Gloria Funsho (Not real name) told Health Insight that there is hope for those of them that are living with the virus because their chances of marrying is now ascertained since the fear of infecting their partners has been eliminated.

The Director General of National Agency for the Control of AIDS (NACA), Professor John Idoko, speaking on the discovery said the drug which is just like the malaria drug, will prevent one from getting infected even if he or she has intercourse with a positive person.

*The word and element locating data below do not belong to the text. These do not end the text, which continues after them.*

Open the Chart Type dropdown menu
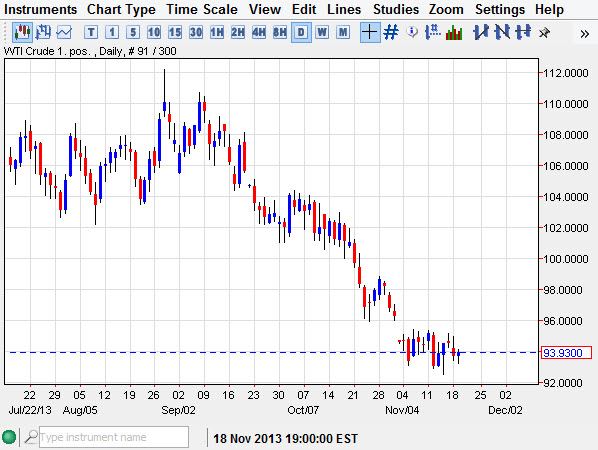598x450 pixels. click(x=121, y=9)
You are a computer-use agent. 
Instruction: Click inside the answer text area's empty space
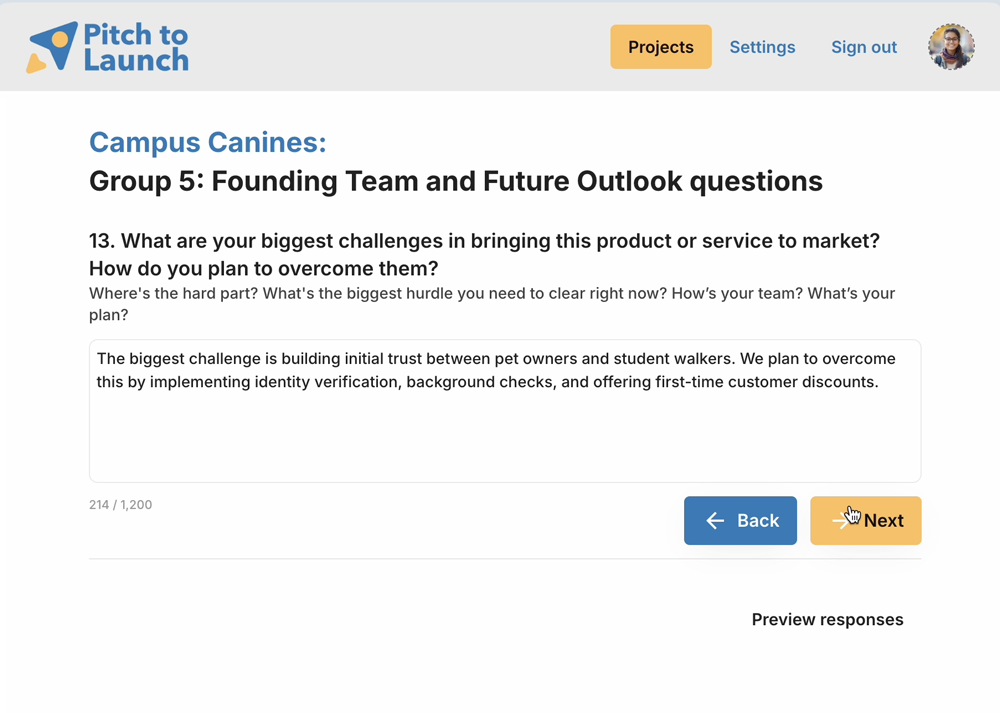tap(504, 440)
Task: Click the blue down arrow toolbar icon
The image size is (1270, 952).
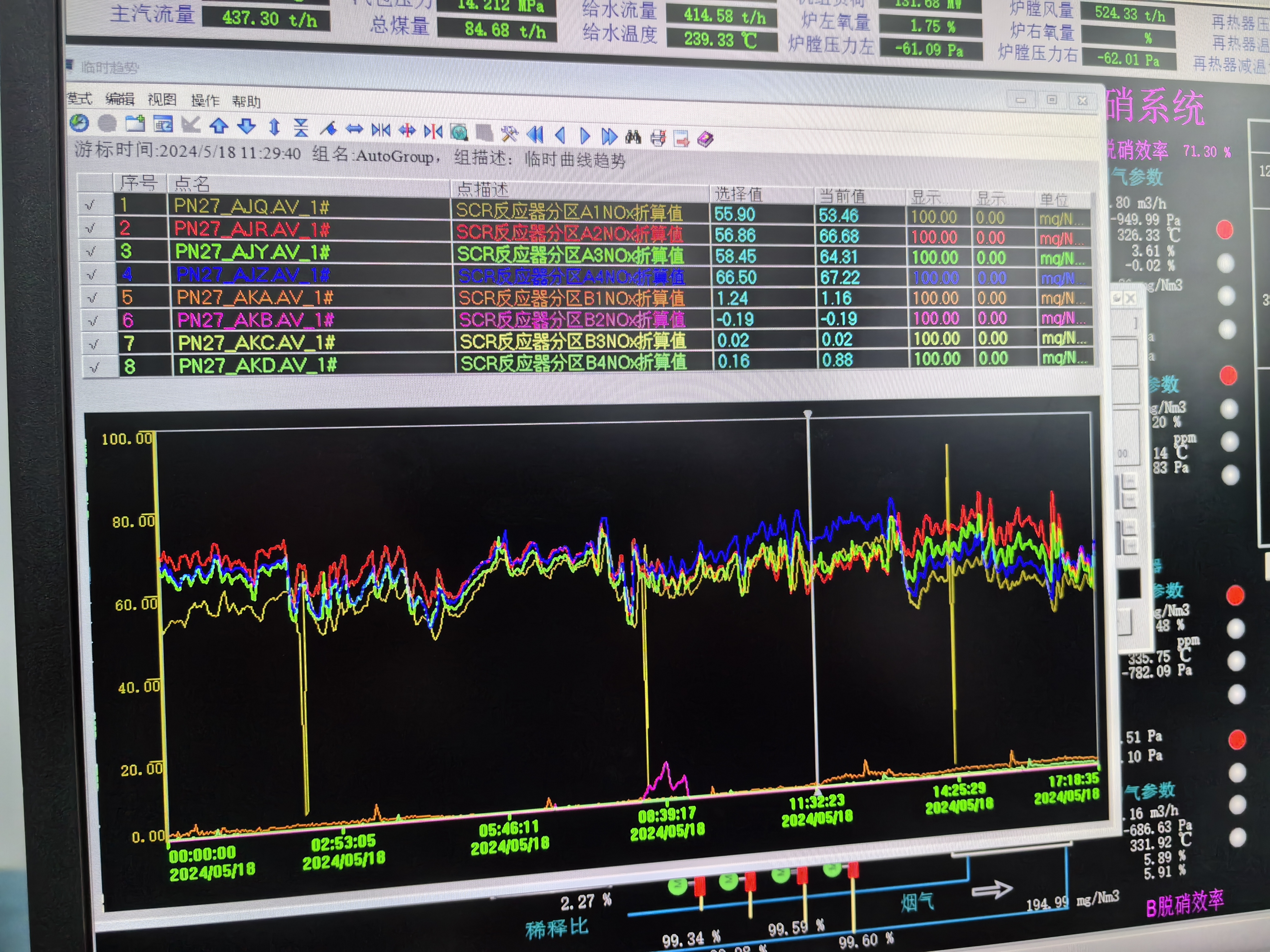Action: coord(246,126)
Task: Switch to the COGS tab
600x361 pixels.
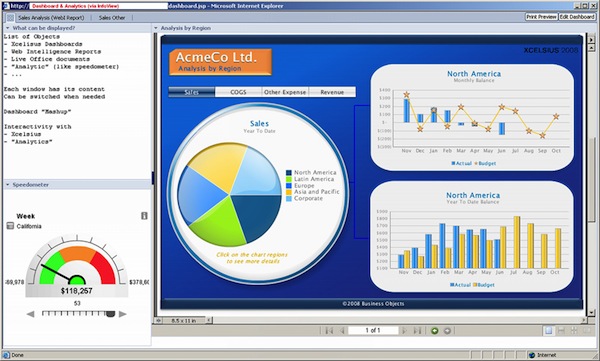Action: (238, 92)
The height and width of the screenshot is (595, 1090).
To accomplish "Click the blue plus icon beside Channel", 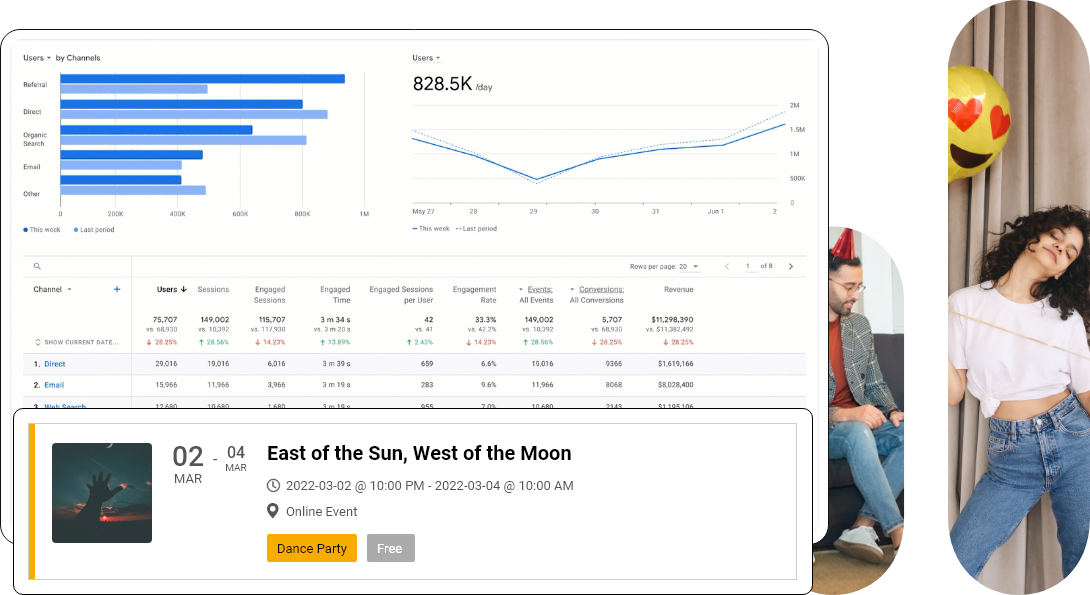I will 117,289.
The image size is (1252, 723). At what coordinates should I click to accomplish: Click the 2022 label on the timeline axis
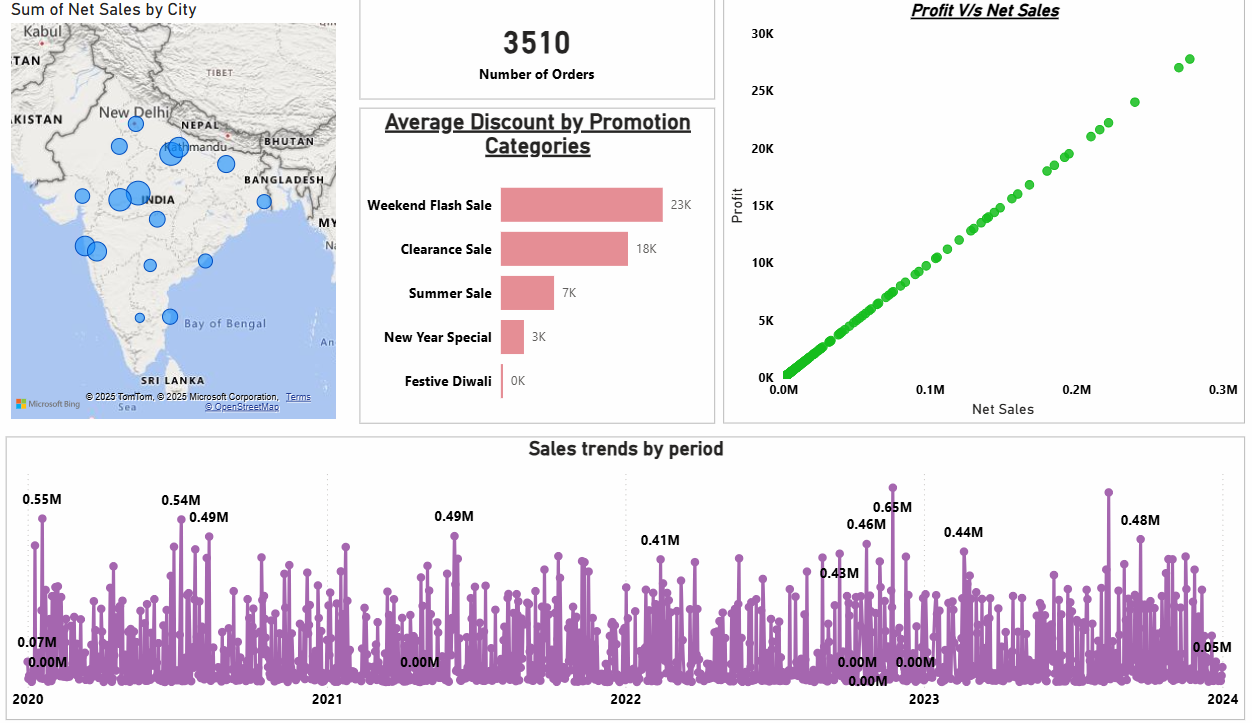pyautogui.click(x=626, y=699)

Prof John Idoko, explaining the new prevention treatment drug, pre- exposure Prophylaxis, said "if we give the drugs to somebody who doesn't have HIV, and the person has sexual relationship with an HIV positive partner, it can prevent transmission from the positive person to the person. That is why it's called a pre- exposure prophylaxis because before exposure, the person has taken the drugs and because he has the drugs in him, the virus cannot infect him or her."

Also, Idoko says: "If you take this sero-discordant couples; one is positive and the other is negative, instead of giving the drug to the negative person before the sexual relationship, just put the positive one on drug as soon as you know. It doesn't matter what his CD-4 count is, even if it's 500, just give him the drugs. It has shown clearly one of the best study results that we have seen, as 96 per cent chance of the person transmitting HIV is blocked. So we call that treatment as prevention.

"So you can now imagine that if you go to a community, and they are using this method, your chances of blocking transmission are very high. We believe that these are the two things we need to put together as part of our combination prevention method."